Thanks for posting such a great recipe! Easy to understand and even easier to make. I prepared this over last weekend for friends and everyone LOVED it. Hint for those interested - I paired this with a Syrah wine and it was really incredible. I chose the 2003 Red Bicyclette Syrah (one it's got a great fun label but also it's really down to earth and enjoyable). Anyway, looking forward to trying out another one of your recipes again.
Thanks!

Posted by: Lillian on November 18, 2004 2:02 PM

This is an excellent recipe, I adapted it for thick cut center cut pork chops. It is a hit - son said "it's a keeper" !!

Posted by: Gary on July 25, 2006 9:35 AM

A variation: stuff the roast with crumbled bleu cheese and smear more bleu cheese on the outside before you wrap the bacon around. Works well with roast beef also. And I wrap it in tinfoil and then BBQ, but that's 'cause I'm crazy.

Posted by: Devilry on August 8, 2006 10:20 AM

I am just learning to cook, and I couldn't resist trying out this recipe. Not only was it easy enough for this beginner who usually doesn't tackle anything that doesn't come in a box with instructions, but it was also very good! I even impressed my fiance. This is definatly going to go into my "keep" list to do again! "... and again and again," as he said!

Posted by: Anais Marie on October 30, 2006 6:28 PM

Just wondering, are those onions in the skillet with the roast when it is being browned? I didn't see onions or garlic mentioned in the recipe but want to be as accurate as possible when I cook this.

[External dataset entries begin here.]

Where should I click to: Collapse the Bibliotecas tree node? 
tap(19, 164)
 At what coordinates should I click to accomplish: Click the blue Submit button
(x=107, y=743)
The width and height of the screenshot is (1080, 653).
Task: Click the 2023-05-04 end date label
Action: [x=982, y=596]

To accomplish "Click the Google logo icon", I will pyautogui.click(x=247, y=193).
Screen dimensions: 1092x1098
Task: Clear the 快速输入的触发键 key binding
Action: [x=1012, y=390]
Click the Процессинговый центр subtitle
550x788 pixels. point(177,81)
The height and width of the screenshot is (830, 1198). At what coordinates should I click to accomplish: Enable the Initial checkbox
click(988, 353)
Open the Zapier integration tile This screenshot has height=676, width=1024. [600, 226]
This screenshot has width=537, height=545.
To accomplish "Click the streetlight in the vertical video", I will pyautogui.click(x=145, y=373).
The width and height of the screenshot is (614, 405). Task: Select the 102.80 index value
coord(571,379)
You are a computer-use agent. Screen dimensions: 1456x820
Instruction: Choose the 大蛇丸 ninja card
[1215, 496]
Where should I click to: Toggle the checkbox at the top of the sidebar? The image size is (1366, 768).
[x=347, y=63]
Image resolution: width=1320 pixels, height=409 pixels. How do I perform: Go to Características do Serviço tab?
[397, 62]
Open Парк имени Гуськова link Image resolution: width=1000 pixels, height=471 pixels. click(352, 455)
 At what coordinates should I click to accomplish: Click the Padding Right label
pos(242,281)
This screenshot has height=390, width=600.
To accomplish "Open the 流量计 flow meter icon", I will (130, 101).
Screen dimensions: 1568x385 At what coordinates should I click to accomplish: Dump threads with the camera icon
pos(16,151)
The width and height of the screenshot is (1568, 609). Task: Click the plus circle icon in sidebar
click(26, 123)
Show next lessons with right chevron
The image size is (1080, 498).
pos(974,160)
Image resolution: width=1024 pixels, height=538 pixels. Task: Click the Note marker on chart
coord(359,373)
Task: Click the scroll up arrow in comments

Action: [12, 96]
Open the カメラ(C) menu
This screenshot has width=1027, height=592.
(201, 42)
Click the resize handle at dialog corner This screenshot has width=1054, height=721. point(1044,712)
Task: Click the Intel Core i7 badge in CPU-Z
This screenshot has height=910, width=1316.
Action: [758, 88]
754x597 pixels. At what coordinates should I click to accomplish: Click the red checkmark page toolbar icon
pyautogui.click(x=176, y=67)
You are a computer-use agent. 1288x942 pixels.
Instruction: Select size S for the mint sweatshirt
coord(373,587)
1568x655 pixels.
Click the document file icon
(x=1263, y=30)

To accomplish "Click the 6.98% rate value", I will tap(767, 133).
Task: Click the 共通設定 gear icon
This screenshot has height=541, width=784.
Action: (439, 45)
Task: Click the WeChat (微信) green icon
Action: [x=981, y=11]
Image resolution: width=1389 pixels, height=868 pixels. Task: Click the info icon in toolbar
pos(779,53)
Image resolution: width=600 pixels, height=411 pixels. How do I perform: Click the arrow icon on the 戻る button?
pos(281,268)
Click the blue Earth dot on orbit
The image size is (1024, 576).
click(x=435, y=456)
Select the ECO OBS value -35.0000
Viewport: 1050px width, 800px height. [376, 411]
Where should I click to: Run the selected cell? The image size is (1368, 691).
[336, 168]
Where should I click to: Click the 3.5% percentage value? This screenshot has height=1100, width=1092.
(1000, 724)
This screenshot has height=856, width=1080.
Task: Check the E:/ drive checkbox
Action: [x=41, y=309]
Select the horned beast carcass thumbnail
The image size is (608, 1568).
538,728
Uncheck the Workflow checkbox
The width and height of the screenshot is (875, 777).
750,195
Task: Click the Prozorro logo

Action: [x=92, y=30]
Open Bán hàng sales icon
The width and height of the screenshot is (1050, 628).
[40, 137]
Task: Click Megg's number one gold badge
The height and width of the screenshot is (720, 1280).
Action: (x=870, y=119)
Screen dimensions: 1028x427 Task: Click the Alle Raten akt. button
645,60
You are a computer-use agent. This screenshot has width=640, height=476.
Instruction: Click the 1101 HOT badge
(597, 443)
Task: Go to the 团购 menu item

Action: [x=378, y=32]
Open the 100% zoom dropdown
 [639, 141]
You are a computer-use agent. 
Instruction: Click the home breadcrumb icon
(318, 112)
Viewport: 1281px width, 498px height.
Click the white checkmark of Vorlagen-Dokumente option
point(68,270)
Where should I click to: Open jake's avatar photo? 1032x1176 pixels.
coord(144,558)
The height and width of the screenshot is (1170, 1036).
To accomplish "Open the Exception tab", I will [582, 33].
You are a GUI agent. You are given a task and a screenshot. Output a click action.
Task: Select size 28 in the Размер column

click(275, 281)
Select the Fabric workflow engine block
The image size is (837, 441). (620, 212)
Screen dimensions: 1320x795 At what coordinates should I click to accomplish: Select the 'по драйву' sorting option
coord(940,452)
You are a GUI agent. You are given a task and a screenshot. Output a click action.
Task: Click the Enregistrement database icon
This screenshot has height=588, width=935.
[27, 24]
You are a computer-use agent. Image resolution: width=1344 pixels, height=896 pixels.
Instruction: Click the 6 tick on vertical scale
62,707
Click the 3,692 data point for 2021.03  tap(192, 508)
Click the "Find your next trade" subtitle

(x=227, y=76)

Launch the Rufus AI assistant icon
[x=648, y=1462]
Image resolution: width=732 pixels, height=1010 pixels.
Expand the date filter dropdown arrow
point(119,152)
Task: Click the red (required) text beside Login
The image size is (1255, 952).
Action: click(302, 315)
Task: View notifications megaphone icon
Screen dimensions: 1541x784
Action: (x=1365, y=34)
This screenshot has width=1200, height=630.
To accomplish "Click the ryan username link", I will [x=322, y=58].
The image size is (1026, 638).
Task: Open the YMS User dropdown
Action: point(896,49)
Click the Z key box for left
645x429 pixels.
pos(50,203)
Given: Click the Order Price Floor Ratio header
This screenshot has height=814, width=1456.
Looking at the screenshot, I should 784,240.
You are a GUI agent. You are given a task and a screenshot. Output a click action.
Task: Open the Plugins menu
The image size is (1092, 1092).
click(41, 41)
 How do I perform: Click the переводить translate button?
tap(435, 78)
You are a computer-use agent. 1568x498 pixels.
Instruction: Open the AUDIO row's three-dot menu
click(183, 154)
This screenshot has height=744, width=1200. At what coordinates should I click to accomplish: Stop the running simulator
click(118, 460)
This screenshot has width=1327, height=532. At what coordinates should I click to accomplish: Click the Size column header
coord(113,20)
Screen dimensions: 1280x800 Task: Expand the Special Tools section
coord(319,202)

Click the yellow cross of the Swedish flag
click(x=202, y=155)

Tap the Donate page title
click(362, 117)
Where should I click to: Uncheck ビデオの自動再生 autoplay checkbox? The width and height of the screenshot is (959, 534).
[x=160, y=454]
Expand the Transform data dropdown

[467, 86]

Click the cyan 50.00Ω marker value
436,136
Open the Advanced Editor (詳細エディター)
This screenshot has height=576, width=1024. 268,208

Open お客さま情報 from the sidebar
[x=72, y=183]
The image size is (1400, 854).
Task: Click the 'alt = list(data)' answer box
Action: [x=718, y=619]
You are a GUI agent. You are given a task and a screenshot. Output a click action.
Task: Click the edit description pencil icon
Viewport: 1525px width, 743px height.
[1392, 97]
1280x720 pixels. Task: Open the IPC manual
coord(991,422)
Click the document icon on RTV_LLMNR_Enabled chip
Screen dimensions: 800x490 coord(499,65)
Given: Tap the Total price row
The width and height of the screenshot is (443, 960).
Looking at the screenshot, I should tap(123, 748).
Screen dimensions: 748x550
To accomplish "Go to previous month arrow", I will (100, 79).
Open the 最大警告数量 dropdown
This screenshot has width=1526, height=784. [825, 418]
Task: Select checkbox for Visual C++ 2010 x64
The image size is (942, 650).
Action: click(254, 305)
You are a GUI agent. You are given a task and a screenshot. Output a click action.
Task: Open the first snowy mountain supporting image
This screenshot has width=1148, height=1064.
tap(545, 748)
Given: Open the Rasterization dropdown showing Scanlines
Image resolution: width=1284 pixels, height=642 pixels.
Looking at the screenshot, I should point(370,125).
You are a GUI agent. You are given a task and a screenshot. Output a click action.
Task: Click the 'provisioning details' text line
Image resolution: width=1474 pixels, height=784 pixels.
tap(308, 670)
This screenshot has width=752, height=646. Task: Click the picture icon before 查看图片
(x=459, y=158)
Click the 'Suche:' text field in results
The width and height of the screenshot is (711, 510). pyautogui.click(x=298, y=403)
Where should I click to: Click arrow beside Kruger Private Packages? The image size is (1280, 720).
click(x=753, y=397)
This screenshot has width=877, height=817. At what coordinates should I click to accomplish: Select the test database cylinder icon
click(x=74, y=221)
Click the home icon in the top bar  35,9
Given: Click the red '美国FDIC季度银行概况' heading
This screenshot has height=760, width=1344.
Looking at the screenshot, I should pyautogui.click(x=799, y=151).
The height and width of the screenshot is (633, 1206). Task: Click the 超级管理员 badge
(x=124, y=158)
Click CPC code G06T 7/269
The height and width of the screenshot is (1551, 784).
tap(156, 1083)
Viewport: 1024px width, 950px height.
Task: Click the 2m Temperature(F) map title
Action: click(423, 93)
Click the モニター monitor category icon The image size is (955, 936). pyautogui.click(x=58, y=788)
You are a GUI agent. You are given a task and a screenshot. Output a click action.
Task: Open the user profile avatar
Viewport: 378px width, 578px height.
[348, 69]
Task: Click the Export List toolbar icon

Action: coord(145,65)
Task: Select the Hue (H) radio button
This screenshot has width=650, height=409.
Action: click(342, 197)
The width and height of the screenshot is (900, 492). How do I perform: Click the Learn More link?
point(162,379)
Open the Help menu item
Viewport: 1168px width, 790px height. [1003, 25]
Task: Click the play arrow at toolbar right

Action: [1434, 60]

Posted by: Jen on January 25, 2007 6:40 AM

Jen: Yeah, you would add the garlic and onions into the pan while it was roasting in the oven. This will flavor the pan sauce. They'll be strained out with the pan bits because they've already given their all.

Posted by: Kyle on July 19, 2007 9:30 PM

Bought a 1/5 lbs pork roast from meat market. Was told to cook 1/2 hour at 350 degrees. It was still dark pink inside when I went to serve! So, I am looking at your recipe. Did you put the cast iron pan in the oven that you used to sear it on the stove? How long did the roast sit after taking it from the oven. By the way, my attempt at the meat market roast was tough and chewy!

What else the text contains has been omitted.